Ci ho messo un po’ a riordinare le idee. Mi sono guardata e riguardata gli highlights della partita tra Padova e Avellino un sacco di volte. E sono andata a rivedermi anche un episodio che, nella sintesi della gara, non è stato inserito ovvero la gomitata di Dossena su Della Latta che poteva cambiare il corso della partita in favore del Padova se fosse stato sanzionato a dovere. Staremmo parlando di un’altra partita anche se fosse stato dato ai biancoscudati il rigore (netto) su Chiricò. A velocità normale e a velocità rallentata il risultato non cambia: Tito è in ritardo netto sull’esterno di Mesagne che gli sta sgusciando via e lo spinge di brutto. Se per l’arbitro Cosso di Reggio Calabria era rigore quello concesso per la manata più plateale che cattiva di Della Latta su Maniero allora il metro di valutazione doveva essere lo stesso anche nell’episodio di sponda Padova.
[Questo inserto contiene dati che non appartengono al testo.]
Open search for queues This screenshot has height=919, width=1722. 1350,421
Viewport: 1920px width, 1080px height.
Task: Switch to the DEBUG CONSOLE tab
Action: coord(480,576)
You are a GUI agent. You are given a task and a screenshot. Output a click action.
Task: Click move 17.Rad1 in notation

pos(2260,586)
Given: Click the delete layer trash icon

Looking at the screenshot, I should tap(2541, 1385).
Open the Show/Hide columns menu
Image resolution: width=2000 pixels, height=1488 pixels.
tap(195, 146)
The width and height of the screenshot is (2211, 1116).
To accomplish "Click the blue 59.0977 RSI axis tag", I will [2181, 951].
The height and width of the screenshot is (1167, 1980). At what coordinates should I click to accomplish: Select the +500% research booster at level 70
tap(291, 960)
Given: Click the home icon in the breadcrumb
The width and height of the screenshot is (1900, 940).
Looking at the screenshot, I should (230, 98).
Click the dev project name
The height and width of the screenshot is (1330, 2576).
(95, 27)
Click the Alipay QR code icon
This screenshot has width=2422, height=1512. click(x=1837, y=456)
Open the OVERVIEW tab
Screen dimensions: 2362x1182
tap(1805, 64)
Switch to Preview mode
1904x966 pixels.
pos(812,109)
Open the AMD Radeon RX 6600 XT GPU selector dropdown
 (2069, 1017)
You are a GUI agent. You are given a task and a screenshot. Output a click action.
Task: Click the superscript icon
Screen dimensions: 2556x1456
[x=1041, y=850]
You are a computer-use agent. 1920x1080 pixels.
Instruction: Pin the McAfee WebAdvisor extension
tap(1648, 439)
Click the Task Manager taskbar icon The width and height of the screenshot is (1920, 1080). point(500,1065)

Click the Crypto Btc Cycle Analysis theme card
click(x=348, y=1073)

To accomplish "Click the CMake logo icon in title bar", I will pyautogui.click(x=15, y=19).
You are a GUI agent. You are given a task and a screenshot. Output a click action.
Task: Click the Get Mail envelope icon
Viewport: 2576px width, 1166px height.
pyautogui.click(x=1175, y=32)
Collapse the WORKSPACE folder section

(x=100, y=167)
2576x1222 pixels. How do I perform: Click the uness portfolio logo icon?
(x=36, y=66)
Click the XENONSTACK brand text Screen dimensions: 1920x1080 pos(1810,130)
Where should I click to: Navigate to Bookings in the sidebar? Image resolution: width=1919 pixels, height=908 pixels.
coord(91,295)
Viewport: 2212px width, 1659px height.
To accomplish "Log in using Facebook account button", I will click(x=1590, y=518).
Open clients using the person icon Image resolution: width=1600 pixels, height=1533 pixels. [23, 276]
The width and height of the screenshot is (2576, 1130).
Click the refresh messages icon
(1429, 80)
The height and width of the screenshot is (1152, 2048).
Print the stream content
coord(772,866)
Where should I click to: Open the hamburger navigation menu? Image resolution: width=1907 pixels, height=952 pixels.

Inutile girarci tanto attorno: per me, lo dico chiaramente e lo sottoscrivo, il Padova ha fatto una grande partita. I giocatori hanno disputato un grandissimo primo tempo, portandosi meritatamente in vantaggio, e solo un rigore più che dubbio ha piegato la loro resistenza. Momentaneamente peraltro perché poi, nel finale di secondo tempo, quando la stanchezza e i crampi la stavano facendo da padroni, è stato di Ronaldo e compagni il sussulto d’orgoglio finale con 4 calci d’angolo battuti consecutivamente e due occasioni nitide non realizzate per una questione di pochi centimetri.
Il direttore di gara non è stato assolutamente all’altezza della situazione: va detto che ha permesso agli irpini di fare esattamente la partita che volevano fare, buttandola sulla provocazione e sulla fisicità spinta. Già non doveva permetterlo in partita questo tipo di atteggiamento l’arbitro, figuriamoci quando, a fine primo tempo, le provocazioni sono continuate mentre il Padova guadagnava il tunnel degli spogliatoi: proprio in quella circostanza ci siamo resi conto che sarebbe stata davvero durissima avere la meglio. Mercoledì ci vorrà molto più polso e molta più personalità per dirigere la semifinale di ritorno: il Padova non merita di uscire di scena ancora una volta per torti esterni che, come il fallo di mano di Gomez a Trieste, non c’entrano nulla con le prestazioni e i gol non fatti sul campo.
Ciò premesso (e scusate ma era davvero doverosa questa premessa, quando ci vuole ci vuole), il Padova è chiamato ancora una volta nella sua storia ad essere più forte di tutto e di tutti. E’ perfettamente in grado di andare ad Avellino a vincere, fosse anche all’ultimo calcio di rigore, e dovrà fare di tutto per riuscirci. Quella stessa sua storia peraltro in questo momento rema assolutamente dalla sua parte e insegna che le imprese più epiche questa squadra le ha fatte proprio in spareggi all’ultimo sangue e sempre fuori casa.
Nel 2009, dopo due pareggi casalinghi contro il Ravenna in semifinale e la Pro Patria in finale, il Padova è andato a vincere sia al “Benelli” che allo “Speroni”: e nella finalissima che ha vinto grazie alla doppietta di Di Nardo è rimasto in dieci alla fine del primo tempo per l’espulsione di Di Venanzio da parte dell’arbitro Nasca di Bari. Nel 2010 ai playout, dopo lo 0-0 all’Euganeo, è andato a vincere 3-0 a Trieste con i gol di Vantaggiato, Cuffa e Bonaventura. Se poi andiamo indietro nel tempo agli anni Novanta lo spareggio per andare in A lo ha vinto sul neutro di Cremona contro il Cesena nel 1994 e l’anno dopo si è salvato contro il Genoa a Firenze.
Stavolta la meta designata è Avellino e siamo di fronte alla semifinale: ci sarebbe un ulteriore scoglio da superare poi. Ma fermiamoci per un momento qui: già fare l’impresa in un campo difficile e un ambiente caldissimo come quello del Partenio riscriverebbe la storia di questa maledetta stagione.
E’ nelle situazioni più ardue che la squadra che più amiamo è in grado di tirare fuori risorse insperate. Incredibili. Inesauribili. Sarà così anche stavolta. Ne sono più che sicura.